> **Task requirements**
Rewrite only the stretch of material from the line containing "Click the orange hub of the detached wheel" through the line containing "This screenshot has width=524, height=360. tap(318, 58)", keeping the requests, and increase every coordinate in the answers by 30.

Records for pointing to text and elements
— begin —
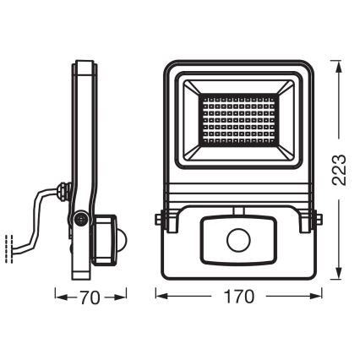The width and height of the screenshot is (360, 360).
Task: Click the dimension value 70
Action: coord(90,297)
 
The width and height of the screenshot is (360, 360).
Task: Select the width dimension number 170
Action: coord(240,297)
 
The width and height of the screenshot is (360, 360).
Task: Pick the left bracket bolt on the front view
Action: coord(162,220)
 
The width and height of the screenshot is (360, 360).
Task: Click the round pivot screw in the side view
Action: coord(80,218)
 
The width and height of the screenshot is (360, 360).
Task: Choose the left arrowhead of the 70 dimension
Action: coord(57,297)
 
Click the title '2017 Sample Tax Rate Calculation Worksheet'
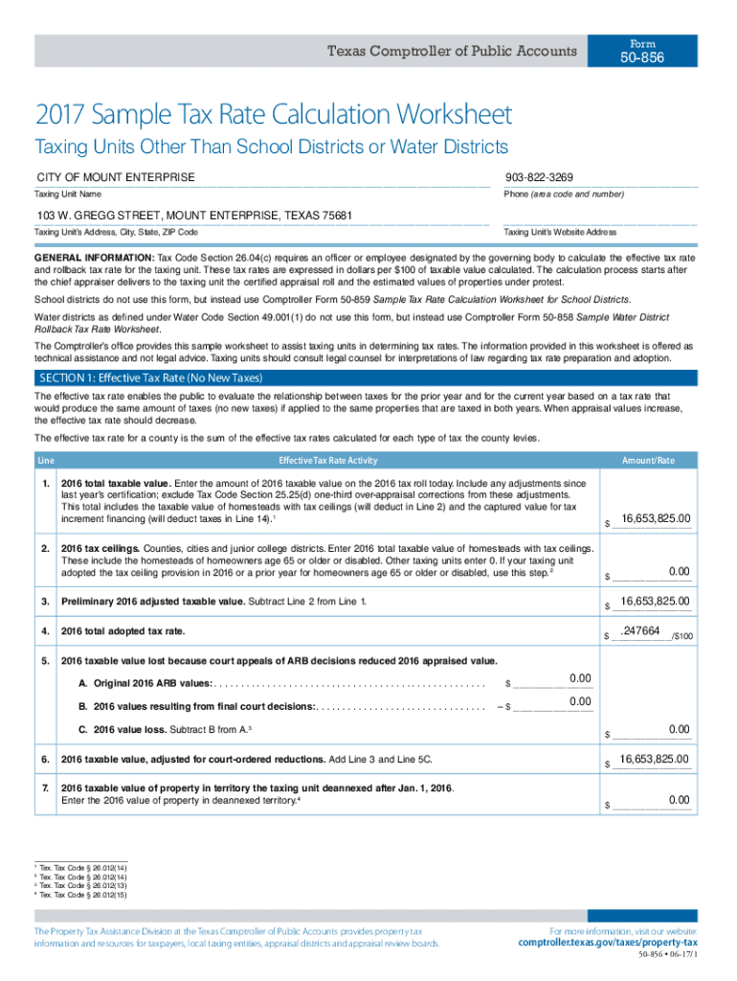pyautogui.click(x=273, y=116)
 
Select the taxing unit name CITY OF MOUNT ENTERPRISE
pyautogui.click(x=116, y=177)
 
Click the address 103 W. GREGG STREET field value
pyautogui.click(x=194, y=216)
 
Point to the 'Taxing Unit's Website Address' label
pyautogui.click(x=560, y=233)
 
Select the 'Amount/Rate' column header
pyautogui.click(x=648, y=461)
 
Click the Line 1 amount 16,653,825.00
pyautogui.click(x=656, y=519)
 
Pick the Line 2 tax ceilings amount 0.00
pyautogui.click(x=679, y=572)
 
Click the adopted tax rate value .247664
pyautogui.click(x=641, y=631)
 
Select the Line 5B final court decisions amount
pyautogui.click(x=580, y=701)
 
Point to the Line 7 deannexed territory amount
pyautogui.click(x=679, y=800)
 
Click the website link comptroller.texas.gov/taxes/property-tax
pyautogui.click(x=608, y=943)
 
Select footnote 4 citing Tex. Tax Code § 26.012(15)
pyautogui.click(x=82, y=895)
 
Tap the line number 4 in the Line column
pyautogui.click(x=46, y=631)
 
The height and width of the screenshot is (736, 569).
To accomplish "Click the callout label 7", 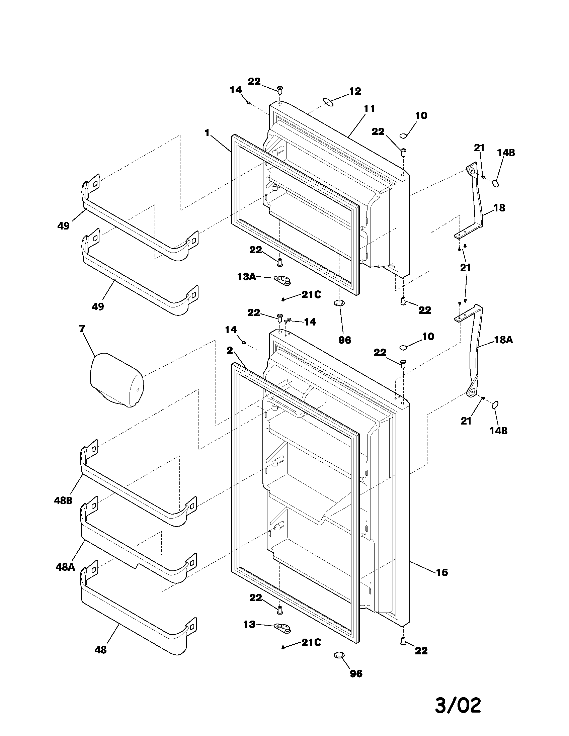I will (x=83, y=329).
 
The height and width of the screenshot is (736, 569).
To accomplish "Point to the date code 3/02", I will (x=458, y=705).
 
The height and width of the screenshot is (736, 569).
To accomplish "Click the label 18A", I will (x=504, y=340).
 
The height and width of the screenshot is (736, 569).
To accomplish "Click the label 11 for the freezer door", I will (x=369, y=109).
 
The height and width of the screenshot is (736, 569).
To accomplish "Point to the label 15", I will (x=442, y=572).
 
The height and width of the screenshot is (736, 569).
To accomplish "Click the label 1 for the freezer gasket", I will (x=207, y=133).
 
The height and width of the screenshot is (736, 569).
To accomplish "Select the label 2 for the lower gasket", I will (x=230, y=351).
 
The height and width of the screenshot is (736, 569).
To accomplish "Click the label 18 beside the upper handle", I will (x=499, y=208).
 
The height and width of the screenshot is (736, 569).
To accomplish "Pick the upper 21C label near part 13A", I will (x=311, y=295).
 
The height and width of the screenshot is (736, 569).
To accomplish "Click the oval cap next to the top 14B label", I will (x=496, y=183).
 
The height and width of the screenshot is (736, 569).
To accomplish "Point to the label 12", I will (x=355, y=91).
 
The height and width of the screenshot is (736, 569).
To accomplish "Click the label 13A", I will (x=246, y=277).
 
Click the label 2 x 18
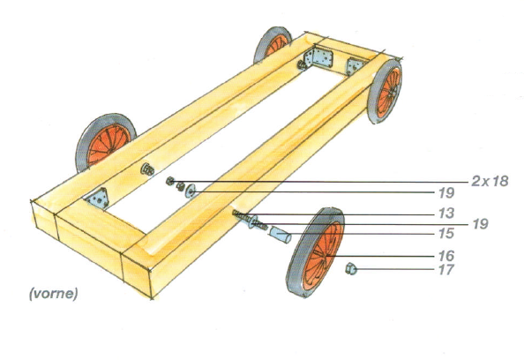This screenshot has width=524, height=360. tap(490, 181)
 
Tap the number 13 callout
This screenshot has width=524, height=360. tap(446, 213)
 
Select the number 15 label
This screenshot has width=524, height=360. tap(446, 233)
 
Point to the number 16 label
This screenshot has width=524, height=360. tap(446, 256)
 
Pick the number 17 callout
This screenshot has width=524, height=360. tap(446, 269)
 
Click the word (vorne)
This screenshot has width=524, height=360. tap(54, 294)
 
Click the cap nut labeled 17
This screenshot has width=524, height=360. tap(351, 269)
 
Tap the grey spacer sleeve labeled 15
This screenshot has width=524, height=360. tap(280, 235)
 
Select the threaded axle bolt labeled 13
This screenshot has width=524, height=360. tap(250, 221)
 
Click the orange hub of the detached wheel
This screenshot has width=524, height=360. tap(323, 256)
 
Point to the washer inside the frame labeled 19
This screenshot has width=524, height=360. tap(191, 191)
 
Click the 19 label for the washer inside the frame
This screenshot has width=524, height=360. tap(446, 193)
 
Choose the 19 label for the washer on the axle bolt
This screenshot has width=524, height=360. tap(481, 224)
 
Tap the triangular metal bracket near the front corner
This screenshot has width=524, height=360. tap(98, 199)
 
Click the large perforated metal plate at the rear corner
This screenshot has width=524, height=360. tap(318, 58)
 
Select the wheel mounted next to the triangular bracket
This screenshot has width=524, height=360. tap(106, 142)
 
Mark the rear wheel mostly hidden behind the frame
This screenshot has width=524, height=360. tap(273, 44)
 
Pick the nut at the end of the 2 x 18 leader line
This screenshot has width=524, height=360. tap(169, 181)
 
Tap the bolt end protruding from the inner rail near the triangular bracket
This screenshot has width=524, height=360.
— end —
> **Final result**
Click the orange hub of the detached wheel
This screenshot has width=524, height=360. tap(353, 286)
 
Point to the washer inside the frame labeled 19
This screenshot has width=524, height=360. tap(221, 221)
 
Click the 19 label for the washer inside the frame
This screenshot has width=524, height=360. tap(476, 223)
 
Choose the 19 label for the washer on the axle bolt
This screenshot has width=524, height=360. tap(511, 254)
 
Tap the triangular metal bracket near the front corner
This screenshot has width=524, height=360. tap(128, 229)
 
Click the large perforated metal plate at the rear corner
This screenshot has width=524, height=360. tap(348, 88)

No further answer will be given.